§ REQUEST 1
Output the passage of the Crediton church text between "Crediton, United Kingdom№" and "Crediton Church Corporation.", inclusive, copied word for word.
§ REQUEST 2
Answer these questions from the Crediton church text:
(a) In what year was the church founded?
(b) From whom did the town buy the church in 1547?
(c) How many Governors own and administer the church?
§ REQUEST 3
Take the text about the Church of the Holy Cross in Crediton further, picking up right after its last sentence.

----- GIVEN TEXT

Crediton, United Kingdom№ 000060055
Church of the Holy Cross, Crediton
- Founded
- 910
- Tradition
- Anglican / Episcopal
- Style
- Perpendicular Gothic
About this place
History & significance.
The Church of the Holy Cross — formally the Collegiate Church of the Holy Cross and the Mother of Him Who Hung Thereon — is the parish church of Crediton in Devon, and few parish churches in England carry a grander pedigree: it stands on the site of the cathedral of the Bishops of Crediton, the see for Devon and Cornwall, and its history is as long as that of any church in Devon, Exeter Cathedral included. Crediton is firmly established as the birthplace of St Boniface, the apostle of Germany, and the Grade I listed church remains, uniquely, the property of the town: bought from Henry VIII in 1547, it is still owned and administered by the twelve Governors of the Crediton Church Corporation.

----------
----- DATASET EXCERPTS

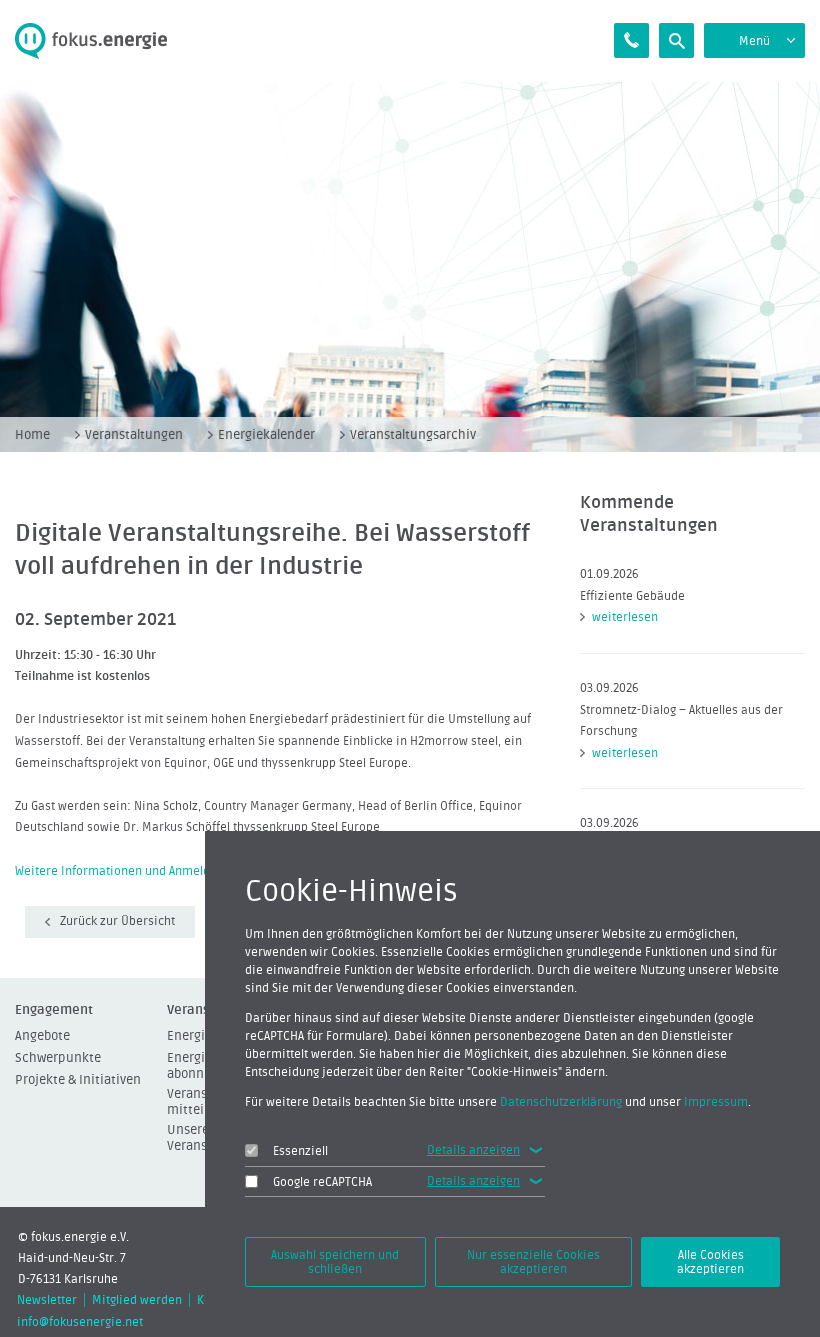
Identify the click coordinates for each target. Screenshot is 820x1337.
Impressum (716, 1102)
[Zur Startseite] (102, 41)
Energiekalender (266, 434)
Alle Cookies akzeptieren (710, 1262)
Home (32, 434)
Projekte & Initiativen (78, 1079)
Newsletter (47, 1300)
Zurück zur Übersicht (117, 921)
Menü (754, 41)
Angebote (42, 1035)
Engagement (54, 1010)
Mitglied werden (137, 1300)
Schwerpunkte (58, 1057)
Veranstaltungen (134, 434)
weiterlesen (625, 617)
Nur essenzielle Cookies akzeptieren (533, 1262)
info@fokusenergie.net (80, 1322)
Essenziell (300, 1151)
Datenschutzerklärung (561, 1102)
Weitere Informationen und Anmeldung (122, 871)
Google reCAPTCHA (322, 1182)
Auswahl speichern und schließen (335, 1262)
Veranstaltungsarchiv (413, 434)
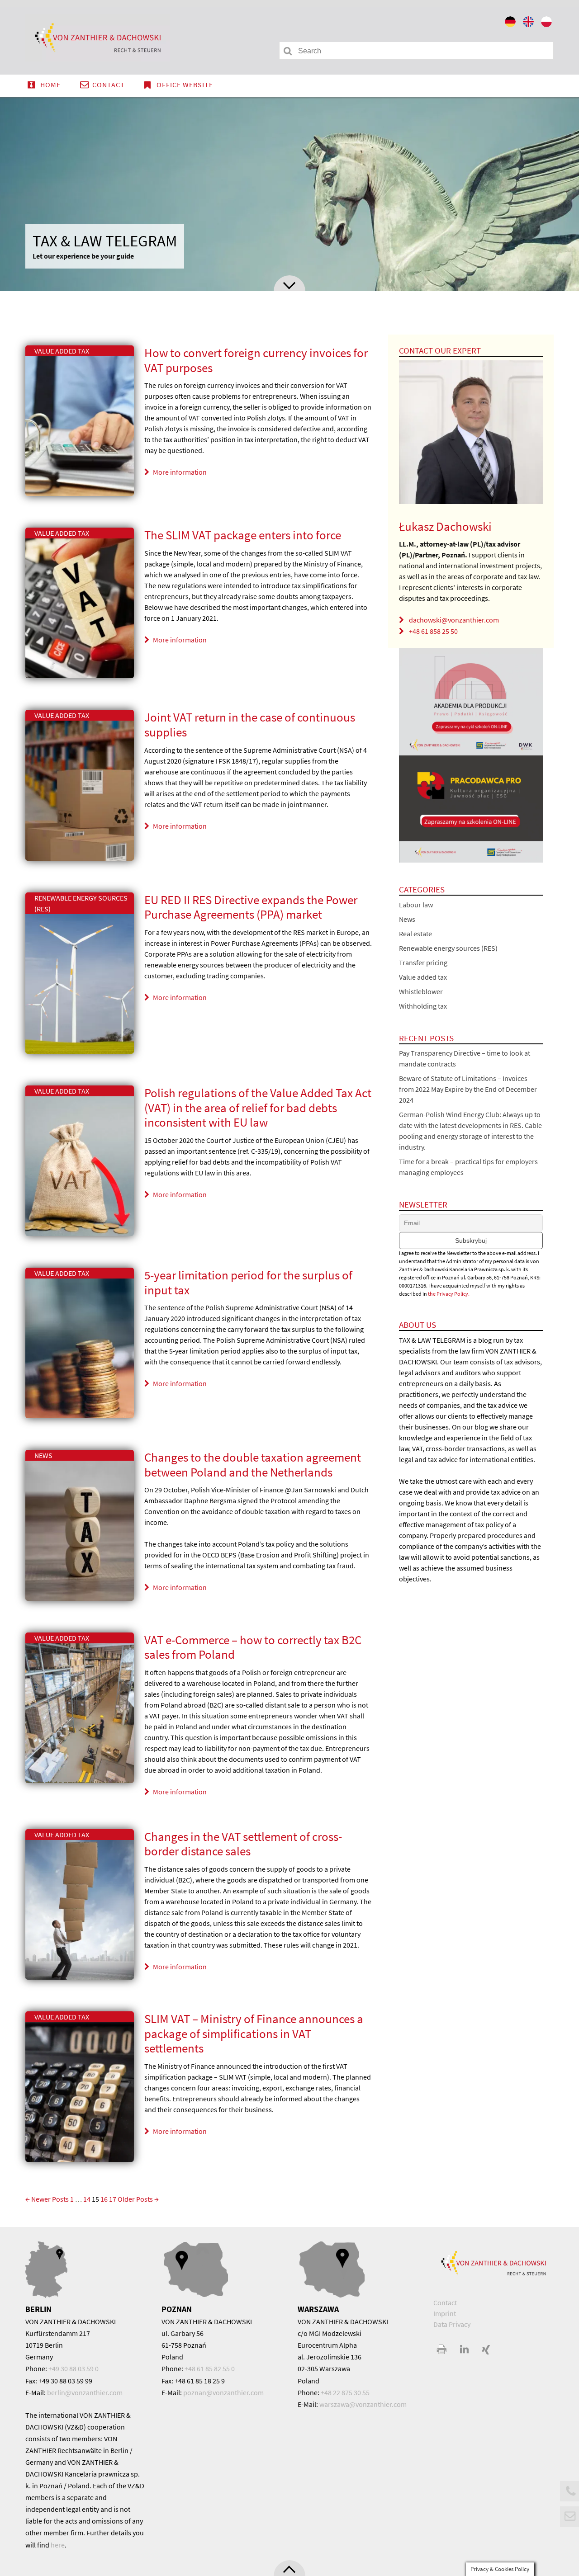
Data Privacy (451, 2324)
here (58, 2544)
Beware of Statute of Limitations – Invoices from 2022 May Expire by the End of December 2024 (468, 1089)
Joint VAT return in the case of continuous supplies (249, 724)
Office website (185, 84)
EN (529, 23)
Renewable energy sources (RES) (448, 948)
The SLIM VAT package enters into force (242, 535)
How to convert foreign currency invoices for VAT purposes (256, 360)
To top (289, 2568)
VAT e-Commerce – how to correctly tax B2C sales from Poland (252, 1647)
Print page (442, 2350)
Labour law (416, 904)
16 (104, 2198)
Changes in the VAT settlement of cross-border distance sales (243, 1844)
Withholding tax (423, 1005)
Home (50, 84)
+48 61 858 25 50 (433, 631)
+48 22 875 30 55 (345, 2392)
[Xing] (486, 2350)
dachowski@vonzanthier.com (454, 619)
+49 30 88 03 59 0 (73, 2368)
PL (547, 23)
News (43, 1455)
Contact (108, 84)
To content (289, 283)
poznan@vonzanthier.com (223, 2392)
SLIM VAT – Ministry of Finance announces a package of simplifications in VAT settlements (253, 2033)
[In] (464, 2350)
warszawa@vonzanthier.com (363, 2404)
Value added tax (61, 350)
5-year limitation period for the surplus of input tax (248, 1282)
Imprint (444, 2313)
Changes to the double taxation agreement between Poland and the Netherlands (252, 1464)
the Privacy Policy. (449, 1293)
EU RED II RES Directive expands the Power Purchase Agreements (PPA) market (250, 907)
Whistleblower (421, 991)
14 (86, 2198)
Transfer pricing (423, 962)
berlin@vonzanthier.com (85, 2392)
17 (112, 2198)
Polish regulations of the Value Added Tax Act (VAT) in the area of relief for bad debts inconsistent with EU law (257, 1107)
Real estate (415, 933)
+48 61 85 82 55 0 (210, 2368)
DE (511, 23)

----------

§ RESULT 1
Crediton, United Kingdom№ 000060055
Church of the Holy Cross, Crediton
- Founded
- 910
- Tradition
- Anglican / Episcopal
- Style
- Perpendicular Gothic
About this place
History & significance.
The Church of the Holy Cross — formally the Collegiate Church of the Holy Cross and the Mother of Him Who Hung Thereon — is the parish church of Crediton in Devon, and few parish churches in England carry a grander pedigree: it stands on the site of the cathedral of the Bishops of Crediton, the see for Devon and Cornwall, and its history is as long as that of any church in Devon, Exeter Cathedral included. Crediton is firmly established as the birthplace of St Boniface, the apostle of Germany, and the Grade I listed church remains, uniquely, the property of the town: bought from Henry VIII in 1547, it is still owned and administered by the twelve Governors of the Crediton Church Corporation.

§ RESULT 2
(a) 910
(b) Henry VIII
(c) Twelve

§ RESULT 3
In the early tenth century Crediton was chosen as the cathedral site for Devon and Cornwall, and a cathedral was built there about 910 AD by Eadwulf of Crediton. In 1046 Leofric was appointed to both sees, and in 1050 the cathedra — the bishop's throne — was moved to Exeter, where it stood in a Saxon minster for many years before a purpose-built cathedral rose. Crediton lost the see but not its importance: the Bishop of Exeter kept his palace just north-east of Holy Cross and his lands around the town, and a collegiate church was established on the model of the old cathedral, initially staffed by eighteen canons with eighteen vicars, soon reduced by lack of funds to twelve. Building of a Norman church on the present site was in progress in the 1130s. The college was always entirely secular — none of its canons or vicars lived the communal life of monks, their work funded by tithes on the parish's extensive lands, shared with the bishop. The early dedication was to St Mary; the present resonant dedication came into use only after the 1230s, and the late thirteenth century added the Lady Chapel and Chapter House.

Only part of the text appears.